The year 2009 started out awesome: I had taken my husband to see John Legend in concert for his birthday and I just returned home from Washington D.C., after the inauguration. My 24th birthday was less than a month away and my friends and I were planning a fun night out. Having rescheduled my annual check up two times already, I just couldn’t put it off any longer.
Sometimes I feel like I can remember everything that happened so clearly, other times it feels like a blur or maybe if I close my eyes, like it really didn’t happen at all.
I went alone to my appointment. It was routine procedure, that is until the actual exam. I’d known I had put on some weight, but put it off as holiday weight – you know, lose it later. Immediately my doctor started questioning me, and surprisingly I started to realize I was uncomfortable a lot, couldn’t sleep on my stomach…things I didn’t really take seriously.
One week later, on a Thursday, I went for my ultrasound. My follow up appointment was scheduled for the following Tuesday, but that afternoon my doctor’s office called and asked for me to come in the next day.
From that point on everything went so fast (though most people thought it could have went a lot faster).
The mass was on my right ovary – 17cm.
My surgery, scheduled for February 27, was just 10 days after my 24th birthday.

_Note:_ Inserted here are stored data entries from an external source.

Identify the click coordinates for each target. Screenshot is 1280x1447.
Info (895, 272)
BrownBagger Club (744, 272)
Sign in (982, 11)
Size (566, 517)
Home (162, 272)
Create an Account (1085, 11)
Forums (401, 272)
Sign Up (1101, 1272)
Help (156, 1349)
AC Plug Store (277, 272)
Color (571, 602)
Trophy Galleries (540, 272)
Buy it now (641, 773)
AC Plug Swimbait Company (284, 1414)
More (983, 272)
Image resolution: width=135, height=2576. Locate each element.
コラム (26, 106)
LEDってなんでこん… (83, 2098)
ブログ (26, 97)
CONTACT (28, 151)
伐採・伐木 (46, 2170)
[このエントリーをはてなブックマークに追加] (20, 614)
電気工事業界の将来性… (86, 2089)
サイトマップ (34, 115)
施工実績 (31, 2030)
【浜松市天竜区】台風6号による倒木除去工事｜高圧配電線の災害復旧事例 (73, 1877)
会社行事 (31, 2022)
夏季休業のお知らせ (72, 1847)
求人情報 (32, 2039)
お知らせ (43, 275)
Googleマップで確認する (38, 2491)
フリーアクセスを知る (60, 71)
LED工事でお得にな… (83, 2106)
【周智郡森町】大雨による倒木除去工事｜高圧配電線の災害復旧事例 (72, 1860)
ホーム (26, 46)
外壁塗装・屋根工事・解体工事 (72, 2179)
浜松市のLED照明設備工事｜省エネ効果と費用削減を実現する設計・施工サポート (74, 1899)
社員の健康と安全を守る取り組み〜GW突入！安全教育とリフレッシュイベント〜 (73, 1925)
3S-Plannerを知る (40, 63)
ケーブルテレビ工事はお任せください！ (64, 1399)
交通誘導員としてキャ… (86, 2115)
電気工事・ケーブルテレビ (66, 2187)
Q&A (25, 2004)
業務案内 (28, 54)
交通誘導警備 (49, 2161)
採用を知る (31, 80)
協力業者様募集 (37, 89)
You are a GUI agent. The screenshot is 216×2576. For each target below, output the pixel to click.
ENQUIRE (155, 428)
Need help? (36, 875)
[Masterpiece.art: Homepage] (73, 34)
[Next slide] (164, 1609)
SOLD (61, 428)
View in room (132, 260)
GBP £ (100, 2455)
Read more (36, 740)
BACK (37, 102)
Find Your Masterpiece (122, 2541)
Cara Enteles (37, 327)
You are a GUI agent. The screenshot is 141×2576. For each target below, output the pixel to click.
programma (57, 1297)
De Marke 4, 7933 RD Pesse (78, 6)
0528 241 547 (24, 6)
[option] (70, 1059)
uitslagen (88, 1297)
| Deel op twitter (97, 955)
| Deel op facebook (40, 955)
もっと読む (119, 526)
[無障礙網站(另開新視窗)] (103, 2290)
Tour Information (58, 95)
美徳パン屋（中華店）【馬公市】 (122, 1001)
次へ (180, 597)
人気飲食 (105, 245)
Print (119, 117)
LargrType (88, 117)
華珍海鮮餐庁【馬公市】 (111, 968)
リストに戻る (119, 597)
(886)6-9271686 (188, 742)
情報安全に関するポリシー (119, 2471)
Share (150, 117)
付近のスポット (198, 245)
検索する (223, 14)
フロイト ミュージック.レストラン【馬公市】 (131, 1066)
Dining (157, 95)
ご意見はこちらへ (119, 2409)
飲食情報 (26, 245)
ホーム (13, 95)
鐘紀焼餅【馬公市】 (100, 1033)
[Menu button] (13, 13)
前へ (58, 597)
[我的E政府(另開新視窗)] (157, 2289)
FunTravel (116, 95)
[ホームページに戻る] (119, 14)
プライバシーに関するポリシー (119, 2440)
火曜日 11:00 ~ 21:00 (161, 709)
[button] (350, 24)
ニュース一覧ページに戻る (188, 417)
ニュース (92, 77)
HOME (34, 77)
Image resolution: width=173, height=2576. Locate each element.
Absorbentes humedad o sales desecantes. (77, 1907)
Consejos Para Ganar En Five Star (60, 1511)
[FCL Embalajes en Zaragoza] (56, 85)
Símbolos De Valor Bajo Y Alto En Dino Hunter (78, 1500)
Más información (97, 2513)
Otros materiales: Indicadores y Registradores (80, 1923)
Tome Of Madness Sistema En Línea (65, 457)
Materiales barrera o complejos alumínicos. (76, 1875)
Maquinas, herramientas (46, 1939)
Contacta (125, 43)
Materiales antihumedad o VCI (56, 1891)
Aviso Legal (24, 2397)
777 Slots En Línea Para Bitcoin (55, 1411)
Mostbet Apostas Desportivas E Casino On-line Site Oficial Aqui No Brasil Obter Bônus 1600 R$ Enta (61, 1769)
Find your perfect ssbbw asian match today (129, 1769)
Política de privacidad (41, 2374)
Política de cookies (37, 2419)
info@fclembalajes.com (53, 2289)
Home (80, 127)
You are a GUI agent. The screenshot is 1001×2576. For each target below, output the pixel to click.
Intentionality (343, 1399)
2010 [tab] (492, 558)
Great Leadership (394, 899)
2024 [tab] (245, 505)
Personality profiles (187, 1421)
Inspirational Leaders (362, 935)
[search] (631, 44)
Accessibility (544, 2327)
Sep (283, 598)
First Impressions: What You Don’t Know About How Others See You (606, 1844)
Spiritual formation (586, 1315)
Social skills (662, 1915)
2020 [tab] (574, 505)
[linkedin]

Though my doctors never said the “C” word, I could tell that’s what they were thinking. Even after the surgery, after they confirmed it, he only said it once, right after I came out of surgery, when my throat was still to sore to respond. I think that was easier for him. So instead he just held my hand while I cried (or at least tried, it hurt my stomach to cry to hard).
I already knew, as did my family, that if it was cancer I would have a total hysterectomy. And I did, two weeks later. It was never a choice for me, I am blessed with two beautiful children, and like my oncologist said, if I wanted to gamble, I needed to go to a casino. Everyone that knows me, knows that I am not a gambler.
I would be lying if I said that I don’t regret having my hysterectomy. At 24, I am surrounded by girls my age having babies, or talking about the possibility of having a baby, so I am sad, but I am also here. It was the easiest and hardest decision I have ever had to make. I ask myself, “If I hadn’t rescheduled my appointment would everything be different or the same, just a few months earlier?”
Whatever the case may be, I am here, with my family, still making memories (and of course getting check-ups every three months!). With the year now coming to an end, my resolution is to share my story in hopes that it will bring ovarian cancer to everyone’s attention and find a cure for this awful disease.